Dans une nouvelle initiative législative touchant une large partie des professionnels et des locataires de longue durée, le Parlement libanais a adopté un amendement important à la loi sur les loyers des biens non résidentiels, après près de deux années de débats prolongés. L’amendement — présenté par le député Georges Adwan — vise à trouver un équilibre fragile entre les propriétaires et les locataires, au milieu d’une crise locative profondément enracinée depuis plusieurs décennies.
Points clés de l’amendement
La loi révisée s’articule autour de deux dispositions majeures :
- Réduction du taux de loyer de référence de 8 % à 5 %, afin d’alléger la charge financière des locataires, en particulier ceux bénéficiant d’anciens contrats de bail.
- Prolongation du délai de libération des baux de 4 à 8 ans pour les biens dépassant 500 mètres carrés lorsque les locataires prennent en charge les travaux de rénovation.
Cet amendement est perçu comme une approche transitoire visant à traiter l’accumulation des « anciens loyers », en particulier dans les espaces commerciaux et professionnels qui fonctionnent encore sous des cadres juridiques exceptionnels.
Catégories de locataires et augmentations de loyers
L’amendement classe les locataires en quatre catégories, chacune avec des dispositions spécifiques concernant la durée de bail et les ajustements de loyers :
- Première catégorie : locataires disposant de contrats standards, renouvelés automatiquement pour cinq ans.
- Deuxième catégorie : ceux ayant payé un « pas-de-porte » avant 2015, avec des baux prolongés pour six ans.
- Troisième catégorie : ceux ayant payé un « pas-de-porte » après 2015, avec des baux prolongés pour sept ans.
- Quatrième catégorie : locations liées à l’État et aux professions libérales (comme les pharmaciens), avec des contrats prolongés pour huit ans.
La loi prévoit également des augmentations progressives des loyers, commençant à 30 % la première année et atteignant le taux de référence complet à la fin de la période de prolongation. Elle supprime la clause qui permettait au propriétaire de reprendre le bien après deux ans en échange d’une renonciation aux augmentations, renforçant ainsi la protection des locataires sur une plus longue période.
Avis juridique : un amendement prématuré ?
L’avocate Judith El-Tini a qualifié l’amendement de « prématuré », notant qu’il a été adopté avant que la loi précédente n’ait été pleinement mise en œuvre — malgré la confirmation de sa constitutionnalité par le Conseil constitutionnel.
El-Tini a soutenu que « la loi initiale reposait sur le principe de justice graduelle, et qu’un amendement précoce risque d’affaiblir l’efficacité d’un cadre juridique conçu pour protéger à la fois les propriétaires et les locataires pendant une période transitoire sensible ».

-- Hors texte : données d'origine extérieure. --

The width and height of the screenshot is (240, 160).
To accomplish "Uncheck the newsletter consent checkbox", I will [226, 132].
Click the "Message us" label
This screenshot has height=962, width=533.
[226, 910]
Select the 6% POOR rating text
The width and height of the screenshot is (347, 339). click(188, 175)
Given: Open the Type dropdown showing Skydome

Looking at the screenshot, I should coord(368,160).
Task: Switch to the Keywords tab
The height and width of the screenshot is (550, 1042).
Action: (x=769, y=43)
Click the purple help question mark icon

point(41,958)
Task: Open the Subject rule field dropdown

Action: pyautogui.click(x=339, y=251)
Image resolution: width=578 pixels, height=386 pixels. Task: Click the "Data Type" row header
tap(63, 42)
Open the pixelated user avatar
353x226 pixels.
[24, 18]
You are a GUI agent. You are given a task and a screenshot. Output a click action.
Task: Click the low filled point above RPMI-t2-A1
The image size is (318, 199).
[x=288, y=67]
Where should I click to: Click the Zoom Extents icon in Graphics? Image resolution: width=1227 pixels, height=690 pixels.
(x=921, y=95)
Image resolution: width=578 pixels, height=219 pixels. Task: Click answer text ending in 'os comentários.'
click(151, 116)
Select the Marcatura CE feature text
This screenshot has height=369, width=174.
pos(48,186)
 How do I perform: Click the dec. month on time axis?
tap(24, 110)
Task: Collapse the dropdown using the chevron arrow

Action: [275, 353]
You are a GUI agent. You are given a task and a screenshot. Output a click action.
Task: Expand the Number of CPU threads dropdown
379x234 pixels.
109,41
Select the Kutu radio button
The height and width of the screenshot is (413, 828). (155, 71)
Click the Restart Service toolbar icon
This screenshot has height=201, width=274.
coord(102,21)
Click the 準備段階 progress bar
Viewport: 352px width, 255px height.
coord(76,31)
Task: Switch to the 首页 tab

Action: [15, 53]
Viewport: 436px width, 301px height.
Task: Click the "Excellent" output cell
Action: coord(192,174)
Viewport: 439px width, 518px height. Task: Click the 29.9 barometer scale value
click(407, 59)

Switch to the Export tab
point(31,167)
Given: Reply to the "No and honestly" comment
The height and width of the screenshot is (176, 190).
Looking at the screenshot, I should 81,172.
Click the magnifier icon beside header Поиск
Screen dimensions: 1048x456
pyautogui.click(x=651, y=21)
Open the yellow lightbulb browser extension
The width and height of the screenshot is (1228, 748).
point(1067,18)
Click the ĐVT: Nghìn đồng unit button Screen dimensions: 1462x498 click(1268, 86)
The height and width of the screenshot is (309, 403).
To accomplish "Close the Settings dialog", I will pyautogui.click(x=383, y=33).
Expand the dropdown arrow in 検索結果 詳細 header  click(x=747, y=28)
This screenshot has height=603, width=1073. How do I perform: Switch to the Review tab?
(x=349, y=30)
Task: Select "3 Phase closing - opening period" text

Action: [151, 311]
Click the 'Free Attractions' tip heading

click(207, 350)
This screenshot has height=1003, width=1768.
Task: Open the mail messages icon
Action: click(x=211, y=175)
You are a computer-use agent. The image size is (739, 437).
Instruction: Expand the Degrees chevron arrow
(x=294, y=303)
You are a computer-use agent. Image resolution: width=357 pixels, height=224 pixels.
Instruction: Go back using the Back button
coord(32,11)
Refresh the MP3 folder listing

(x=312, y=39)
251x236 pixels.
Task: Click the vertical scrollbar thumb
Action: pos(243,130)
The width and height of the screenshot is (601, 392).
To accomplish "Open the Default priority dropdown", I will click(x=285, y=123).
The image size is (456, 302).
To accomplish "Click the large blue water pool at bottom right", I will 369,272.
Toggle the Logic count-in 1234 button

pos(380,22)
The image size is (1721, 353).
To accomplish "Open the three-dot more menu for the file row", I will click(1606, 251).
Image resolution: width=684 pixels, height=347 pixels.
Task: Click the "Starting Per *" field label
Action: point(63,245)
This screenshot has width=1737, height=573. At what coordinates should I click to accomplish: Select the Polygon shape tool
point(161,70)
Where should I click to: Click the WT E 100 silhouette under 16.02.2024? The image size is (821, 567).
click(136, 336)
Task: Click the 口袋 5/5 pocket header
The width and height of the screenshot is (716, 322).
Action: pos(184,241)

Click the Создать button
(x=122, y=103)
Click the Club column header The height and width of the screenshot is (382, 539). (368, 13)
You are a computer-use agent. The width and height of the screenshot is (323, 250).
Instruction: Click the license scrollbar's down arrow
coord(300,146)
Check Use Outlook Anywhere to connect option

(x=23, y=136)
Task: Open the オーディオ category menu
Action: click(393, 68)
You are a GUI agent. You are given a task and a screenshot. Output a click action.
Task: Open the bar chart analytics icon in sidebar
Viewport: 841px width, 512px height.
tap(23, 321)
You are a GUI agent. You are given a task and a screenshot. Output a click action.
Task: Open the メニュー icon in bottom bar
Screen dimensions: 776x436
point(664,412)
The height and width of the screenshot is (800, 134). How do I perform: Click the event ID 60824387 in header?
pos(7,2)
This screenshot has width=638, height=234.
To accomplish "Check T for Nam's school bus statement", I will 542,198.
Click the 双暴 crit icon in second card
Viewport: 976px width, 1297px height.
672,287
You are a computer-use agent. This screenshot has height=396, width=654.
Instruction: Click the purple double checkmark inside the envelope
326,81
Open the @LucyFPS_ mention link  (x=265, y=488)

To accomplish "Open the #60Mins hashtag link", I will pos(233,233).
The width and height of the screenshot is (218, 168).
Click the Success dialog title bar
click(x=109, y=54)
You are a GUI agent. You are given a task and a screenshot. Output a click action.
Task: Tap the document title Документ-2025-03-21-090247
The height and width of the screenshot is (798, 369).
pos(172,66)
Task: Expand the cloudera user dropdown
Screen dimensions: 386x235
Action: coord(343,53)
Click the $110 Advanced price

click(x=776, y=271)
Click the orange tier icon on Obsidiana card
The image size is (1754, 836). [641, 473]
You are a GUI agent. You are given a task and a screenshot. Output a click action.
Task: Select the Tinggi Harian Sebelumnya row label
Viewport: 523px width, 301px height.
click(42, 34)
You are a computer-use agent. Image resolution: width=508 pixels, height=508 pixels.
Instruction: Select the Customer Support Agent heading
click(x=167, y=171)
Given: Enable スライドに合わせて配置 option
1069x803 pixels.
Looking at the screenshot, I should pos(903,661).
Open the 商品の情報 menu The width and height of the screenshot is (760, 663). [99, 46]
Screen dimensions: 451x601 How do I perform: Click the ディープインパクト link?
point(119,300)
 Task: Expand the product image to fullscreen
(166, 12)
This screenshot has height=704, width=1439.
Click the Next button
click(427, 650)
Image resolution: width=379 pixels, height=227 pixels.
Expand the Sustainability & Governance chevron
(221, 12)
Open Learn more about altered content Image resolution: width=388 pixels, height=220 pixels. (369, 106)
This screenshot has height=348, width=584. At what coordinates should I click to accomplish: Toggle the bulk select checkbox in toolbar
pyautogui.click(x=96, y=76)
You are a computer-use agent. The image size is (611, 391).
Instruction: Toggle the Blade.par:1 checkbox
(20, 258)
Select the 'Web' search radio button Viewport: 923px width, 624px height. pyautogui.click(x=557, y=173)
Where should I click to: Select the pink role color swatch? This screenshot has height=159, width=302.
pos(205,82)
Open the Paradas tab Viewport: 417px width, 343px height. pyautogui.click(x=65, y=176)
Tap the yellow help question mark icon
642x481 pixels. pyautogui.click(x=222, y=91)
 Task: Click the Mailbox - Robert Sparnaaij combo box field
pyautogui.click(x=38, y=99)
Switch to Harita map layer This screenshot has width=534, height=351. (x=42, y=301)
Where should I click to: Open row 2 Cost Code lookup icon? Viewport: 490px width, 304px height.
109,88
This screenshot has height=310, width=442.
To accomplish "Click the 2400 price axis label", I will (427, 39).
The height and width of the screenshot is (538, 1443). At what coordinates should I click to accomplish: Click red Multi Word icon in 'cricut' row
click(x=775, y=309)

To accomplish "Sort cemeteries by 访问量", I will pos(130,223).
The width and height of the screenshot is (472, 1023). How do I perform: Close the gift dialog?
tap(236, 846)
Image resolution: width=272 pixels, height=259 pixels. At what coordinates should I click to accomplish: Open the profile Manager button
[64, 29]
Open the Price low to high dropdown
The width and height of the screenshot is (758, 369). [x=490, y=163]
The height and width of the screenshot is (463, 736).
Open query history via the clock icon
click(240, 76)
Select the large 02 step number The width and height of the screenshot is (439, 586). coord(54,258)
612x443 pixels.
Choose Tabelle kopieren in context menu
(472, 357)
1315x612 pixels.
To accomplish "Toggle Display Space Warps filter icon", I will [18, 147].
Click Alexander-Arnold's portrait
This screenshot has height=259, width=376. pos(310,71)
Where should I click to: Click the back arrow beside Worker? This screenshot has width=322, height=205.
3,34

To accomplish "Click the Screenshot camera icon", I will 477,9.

Contexte de la crise : retards et contestations constitutionnelles
La loi sur les loyers non résidentiels avait été initialement approuvée il y a deux ans, mais a rencontré de multiples obstacles — des retards dans sa publication par le gouvernement de Najib Mikati, à sa republication sous le mandat de Nawaf Salam, jusqu’au rejet de tous les recours constitutionnels contre ses dispositions.
En dépit de l’aval du Conseil constitutionnel, l’opposition a persisté à l’intérieur comme à l’extérieur du Parlement. Les partisans ont soutenu que la loi était nécessaire pour protéger l’investissement et la stabilité économique, tandis que les opposants l’ont jugée injuste pour les propriétaires, qui subissent des pertes depuis des décennies en raison du gel des loyers.
Une crise persistante et des solutions reportées
Le Liban est depuis longtemps enlisé dans des différends concernant les anciens baux, en particulier dans l’immobilier commercial. Les propriétaires réclament une libéralisation immédiate des baux — ou au moins des augmentations de loyers alignées sur les réalités économiques et immobilières. Les locataires, de leur côté, mettent en garde contre des expulsions forcées ou des hausses inabordables en pleine crise économique nationale.
Pris entre ces positions, les législateurs tentent de marcher sur une corde raide, cherchant à éviter des perturbations sociales ou commerciales à grande échelle — d’autant plus que de nombreuses petites entreprises et professions libérales continuent d’occuper des locaux loués à des tarifs très inférieurs aux prix du marché.
Conclusion
Les derniers amendements à la loi sur les loyers des biens non résidentiels constituent une nouvelle tentative de concilier les intérêts des propriétaires et des locataires. Cependant, ils pourraient ne pas suffire à résoudre un problème profondément enraciné qui nécessite un plan de réforme global intégrant l’urbanisme, le soutien gouvernemental et la création d’un fonds de compensation équilibré.
Tant qu’une telle vision n’aura pas vu le jour, les anciens baux resteront un nœud trop complexe pour être défait par de simples ajustements législatifs temporaires.